(作者:木艺)
当8小时的梦幻大剧落下帷幕时,一切的一切都久久沉入不愿抽离。是蝴蝶梦见了庄周还是庄周梦见蝴蝶,永远都是迷。
《如梦之梦》北京站结束了,也许梦还在继续,也许梦走到了尽头,不,没有尽头而是重生。就像错觉画,由同一幅画不断延展、纵深或螺旋式上升,无限循环,构成一幅壮阔奇异的,由无数自身组成自己的图景。
或许每一部影视作品,都是一幅错觉画。我们一遍一遍地观看它,逐渐在大脑中构成由这部作品 观看次数组成的巨大映像,这个巨大的映像就是一个煎蛋轮回,跟随我们的播放次数,循环运转,延续。
戏剧比起固化的影像作品稍有不同。戏剧更接近真实人生,具有不可逆性,唯一性。戏剧表演不是固化的影像,虽然同一部戏剧,剧本、服装、舞美、音乐......相同,但最终的呈现效果依然会不同。如果把戏剧看成一幅错觉画,如果我们一遍又一遍观看同一部话剧,应该说也会形成一幅错觉画,只是,由于它不确定的细节变化,构建的图形也就不那么规则,因而更加奇异。

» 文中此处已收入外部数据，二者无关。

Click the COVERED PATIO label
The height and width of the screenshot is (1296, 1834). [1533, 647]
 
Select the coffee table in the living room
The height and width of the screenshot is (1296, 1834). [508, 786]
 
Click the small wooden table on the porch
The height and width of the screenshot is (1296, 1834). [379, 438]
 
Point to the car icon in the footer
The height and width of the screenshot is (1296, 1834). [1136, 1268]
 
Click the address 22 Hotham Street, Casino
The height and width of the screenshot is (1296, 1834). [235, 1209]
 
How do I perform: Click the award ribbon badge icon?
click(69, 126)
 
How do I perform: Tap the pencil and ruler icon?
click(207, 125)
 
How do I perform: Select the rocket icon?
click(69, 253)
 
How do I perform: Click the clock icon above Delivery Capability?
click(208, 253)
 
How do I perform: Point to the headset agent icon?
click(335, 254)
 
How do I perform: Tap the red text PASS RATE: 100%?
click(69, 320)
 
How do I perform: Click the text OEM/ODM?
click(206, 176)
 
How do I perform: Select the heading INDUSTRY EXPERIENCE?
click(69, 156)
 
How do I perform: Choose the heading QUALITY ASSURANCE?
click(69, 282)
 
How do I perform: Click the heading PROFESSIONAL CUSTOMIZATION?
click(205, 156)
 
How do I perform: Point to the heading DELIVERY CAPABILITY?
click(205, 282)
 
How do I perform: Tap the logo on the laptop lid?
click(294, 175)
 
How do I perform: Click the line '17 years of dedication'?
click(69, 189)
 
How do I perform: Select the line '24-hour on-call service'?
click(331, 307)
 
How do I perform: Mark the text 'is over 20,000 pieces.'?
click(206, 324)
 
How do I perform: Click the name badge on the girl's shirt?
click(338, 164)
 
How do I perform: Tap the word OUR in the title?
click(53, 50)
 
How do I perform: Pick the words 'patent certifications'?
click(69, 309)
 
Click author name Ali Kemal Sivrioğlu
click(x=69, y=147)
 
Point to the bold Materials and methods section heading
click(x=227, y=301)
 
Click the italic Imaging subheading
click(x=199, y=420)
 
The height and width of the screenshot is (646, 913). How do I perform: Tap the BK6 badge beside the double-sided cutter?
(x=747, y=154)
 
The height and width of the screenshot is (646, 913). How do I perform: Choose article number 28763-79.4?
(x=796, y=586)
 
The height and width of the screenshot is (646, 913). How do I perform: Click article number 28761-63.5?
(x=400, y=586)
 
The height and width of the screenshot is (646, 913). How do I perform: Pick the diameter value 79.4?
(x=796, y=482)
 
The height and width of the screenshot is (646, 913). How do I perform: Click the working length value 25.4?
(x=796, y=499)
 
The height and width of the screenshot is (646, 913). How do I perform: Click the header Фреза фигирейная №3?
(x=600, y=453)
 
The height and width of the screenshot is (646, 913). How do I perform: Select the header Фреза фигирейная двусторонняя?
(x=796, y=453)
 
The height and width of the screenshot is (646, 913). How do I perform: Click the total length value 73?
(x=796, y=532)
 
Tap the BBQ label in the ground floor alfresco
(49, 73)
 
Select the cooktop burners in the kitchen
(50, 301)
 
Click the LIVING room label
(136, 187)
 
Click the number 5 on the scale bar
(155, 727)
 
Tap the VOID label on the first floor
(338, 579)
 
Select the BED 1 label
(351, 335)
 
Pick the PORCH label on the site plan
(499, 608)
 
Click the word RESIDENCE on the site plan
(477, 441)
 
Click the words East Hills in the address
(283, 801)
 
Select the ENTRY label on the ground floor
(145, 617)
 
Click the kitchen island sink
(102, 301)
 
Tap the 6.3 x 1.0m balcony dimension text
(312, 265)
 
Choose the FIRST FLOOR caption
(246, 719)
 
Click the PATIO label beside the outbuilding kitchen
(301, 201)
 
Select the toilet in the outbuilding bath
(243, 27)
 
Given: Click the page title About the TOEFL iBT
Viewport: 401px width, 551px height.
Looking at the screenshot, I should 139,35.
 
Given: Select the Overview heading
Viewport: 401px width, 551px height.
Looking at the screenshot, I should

煎蛋轮回人生是闭合的,江红在留给五号病人的信中说:“为什么我们最爱的东西给我们最大的快乐,也给我们最大的痛苦......让一刹那的时间扩大成为永恒不散的记忆,还不如满满地活在那一刹那之中。”在这样自我情愿的思维定式中,她身陷轮回,无法走出心魔。其实,在《如梦之梦》中还有一个煎蛋轮回方式的隐线,那就是五号病人恒定的体温。发烧的五号病人在逃逸不出的梦魇里苦苦寻求出路。他与相同处境的江红在巴黎相遇,他们一同在细雪纷飞的世界寻找宿命起源,寻找突破。在诺曼底城堡的湖岸边,他们看到彼岸的自己------五号病人看到了伯爵亨利;江红看到轮渡的火光与惨叫。这就是他们彼此的梦魇。于是,在第七次煎蛋轮回中,江红走出迷局,这或许是她心之所择的结果,她可能想要正视那个惨痛的记忆,不想再把自己困在情感与内疚的牢笼中,而走出的动因或许与五号有关,或许无关。湖之彼岸的影像已经告诉观众,五号就是亨利,江红也是顾香兰的一部分分身,至少具有命运的巧合------她们同住过巴黎那间简陋的7楼公寓,那里架着一块画板,江红说,那是以前的。